[Collected data entries]
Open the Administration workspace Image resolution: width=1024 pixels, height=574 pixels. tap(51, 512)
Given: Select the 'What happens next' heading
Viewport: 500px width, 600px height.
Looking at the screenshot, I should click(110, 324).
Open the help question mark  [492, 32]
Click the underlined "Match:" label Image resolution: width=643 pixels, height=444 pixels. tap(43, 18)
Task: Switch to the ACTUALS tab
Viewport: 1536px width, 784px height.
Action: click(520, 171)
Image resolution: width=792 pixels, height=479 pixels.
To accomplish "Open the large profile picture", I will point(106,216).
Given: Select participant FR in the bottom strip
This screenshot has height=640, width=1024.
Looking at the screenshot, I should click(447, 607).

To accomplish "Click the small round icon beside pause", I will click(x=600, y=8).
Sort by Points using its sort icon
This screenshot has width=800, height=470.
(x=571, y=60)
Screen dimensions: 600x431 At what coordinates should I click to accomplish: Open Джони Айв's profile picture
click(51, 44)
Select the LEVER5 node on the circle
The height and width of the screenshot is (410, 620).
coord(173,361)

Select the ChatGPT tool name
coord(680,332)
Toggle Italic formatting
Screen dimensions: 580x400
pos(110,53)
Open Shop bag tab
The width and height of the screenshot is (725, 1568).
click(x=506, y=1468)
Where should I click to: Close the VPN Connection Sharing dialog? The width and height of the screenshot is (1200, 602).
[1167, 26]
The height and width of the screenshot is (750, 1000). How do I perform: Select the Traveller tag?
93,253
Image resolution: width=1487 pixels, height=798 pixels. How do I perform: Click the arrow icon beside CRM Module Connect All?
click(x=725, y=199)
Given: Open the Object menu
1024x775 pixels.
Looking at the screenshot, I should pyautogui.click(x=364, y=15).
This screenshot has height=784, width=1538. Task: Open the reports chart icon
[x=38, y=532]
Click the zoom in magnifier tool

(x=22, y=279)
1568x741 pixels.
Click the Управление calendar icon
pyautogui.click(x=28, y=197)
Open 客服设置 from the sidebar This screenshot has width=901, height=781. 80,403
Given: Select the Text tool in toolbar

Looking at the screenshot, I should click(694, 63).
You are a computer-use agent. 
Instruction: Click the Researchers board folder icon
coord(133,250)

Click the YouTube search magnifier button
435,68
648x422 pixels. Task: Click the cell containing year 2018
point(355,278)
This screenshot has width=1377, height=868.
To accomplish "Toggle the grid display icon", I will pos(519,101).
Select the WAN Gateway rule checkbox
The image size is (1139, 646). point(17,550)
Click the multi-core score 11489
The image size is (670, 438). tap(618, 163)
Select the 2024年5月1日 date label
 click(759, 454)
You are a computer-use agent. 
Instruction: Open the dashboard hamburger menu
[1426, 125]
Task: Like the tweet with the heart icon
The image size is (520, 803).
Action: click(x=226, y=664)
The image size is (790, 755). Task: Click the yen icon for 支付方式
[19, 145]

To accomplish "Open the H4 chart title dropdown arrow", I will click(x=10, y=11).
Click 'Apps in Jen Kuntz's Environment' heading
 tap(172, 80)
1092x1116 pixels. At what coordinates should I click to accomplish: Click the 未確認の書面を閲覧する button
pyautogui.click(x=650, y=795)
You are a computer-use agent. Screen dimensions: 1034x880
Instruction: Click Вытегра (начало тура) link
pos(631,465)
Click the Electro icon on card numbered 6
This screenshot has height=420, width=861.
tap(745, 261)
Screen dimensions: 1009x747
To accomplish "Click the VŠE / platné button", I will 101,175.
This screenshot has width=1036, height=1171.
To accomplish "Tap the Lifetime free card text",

**Your goal**
Write every entry out again exactly.

**Solution for this problem**
Open the Administration workspace Image resolution: width=1024 pixels, height=574 pixels. tap(51, 512)
Given: Select the 'What happens next' heading
Viewport: 500px width, 600px height.
Looking at the screenshot, I should click(110, 324).
Open the help question mark  [492, 32]
Click the underlined "Match:" label Image resolution: width=643 pixels, height=444 pixels. tap(43, 18)
Task: Switch to the ACTUALS tab
Viewport: 1536px width, 784px height.
Action: click(520, 171)
Image resolution: width=792 pixels, height=479 pixels.
To accomplish "Open the large profile picture", I will point(106,216).
Given: Select participant FR in the bottom strip
This screenshot has height=640, width=1024.
Looking at the screenshot, I should click(447, 607).

To accomplish "Click the small round icon beside pause", I will click(x=600, y=8).
Sort by Points using its sort icon
This screenshot has width=800, height=470.
(x=571, y=60)
Screen dimensions: 600x431 At what coordinates should I click to accomplish: Open Джони Айв's profile picture
click(51, 44)
Select the LEVER5 node on the circle
The height and width of the screenshot is (410, 620).
coord(173,361)

Select the ChatGPT tool name
coord(680,332)
Toggle Italic formatting
Screen dimensions: 580x400
pos(110,53)
Open Shop bag tab
The width and height of the screenshot is (725, 1568).
click(x=506, y=1468)
Where should I click to: Close the VPN Connection Sharing dialog? The width and height of the screenshot is (1200, 602).
[1167, 26]
The height and width of the screenshot is (750, 1000). How do I perform: Select the Traveller tag?
93,253
Image resolution: width=1487 pixels, height=798 pixels. How do I perform: Click the arrow icon beside CRM Module Connect All?
click(x=725, y=199)
Given: Open the Object menu
1024x775 pixels.
Looking at the screenshot, I should pyautogui.click(x=364, y=15).
This screenshot has height=784, width=1538. Task: Open the reports chart icon
[x=38, y=532]
Click the zoom in magnifier tool

(x=22, y=279)
1568x741 pixels.
Click the Управление calendar icon
pyautogui.click(x=28, y=197)
Open 客服设置 from the sidebar This screenshot has width=901, height=781. 80,403
Given: Select the Text tool in toolbar

Looking at the screenshot, I should click(694, 63).
You are a computer-use agent. 
Instruction: Click the Researchers board folder icon
coord(133,250)

Click the YouTube search magnifier button
435,68
648x422 pixels. Task: Click the cell containing year 2018
point(355,278)
This screenshot has width=1377, height=868.
To accomplish "Toggle the grid display icon", I will pos(519,101).
Select the WAN Gateway rule checkbox
The image size is (1139, 646). point(17,550)
Click the multi-core score 11489
The image size is (670, 438). tap(618, 163)
Select the 2024年5月1日 date label
 click(759, 454)
You are a computer-use agent. 
Instruction: Open the dashboard hamburger menu
[1426, 125]
Task: Like the tweet with the heart icon
The image size is (520, 803).
Action: click(x=226, y=664)
The image size is (790, 755). Task: Click the yen icon for 支付方式
[19, 145]

To accomplish "Open the H4 chart title dropdown arrow", I will click(x=10, y=11).
Click 'Apps in Jen Kuntz's Environment' heading
 tap(172, 80)
1092x1116 pixels. At what coordinates should I click to accomplish: Click the 未確認の書面を閲覧する button
pyautogui.click(x=650, y=795)
You are a computer-use agent. Screen dimensions: 1034x880
Instruction: Click Вытегра (начало тура) link
pos(631,465)
Click the Electro icon on card numbered 6
This screenshot has height=420, width=861.
tap(745, 261)
Screen dimensions: 1009x747
To accomplish "Click the VŠE / platné button", I will 101,175.
This screenshot has width=1036, height=1171.
To accomplish "Tap the Lifetime free card text",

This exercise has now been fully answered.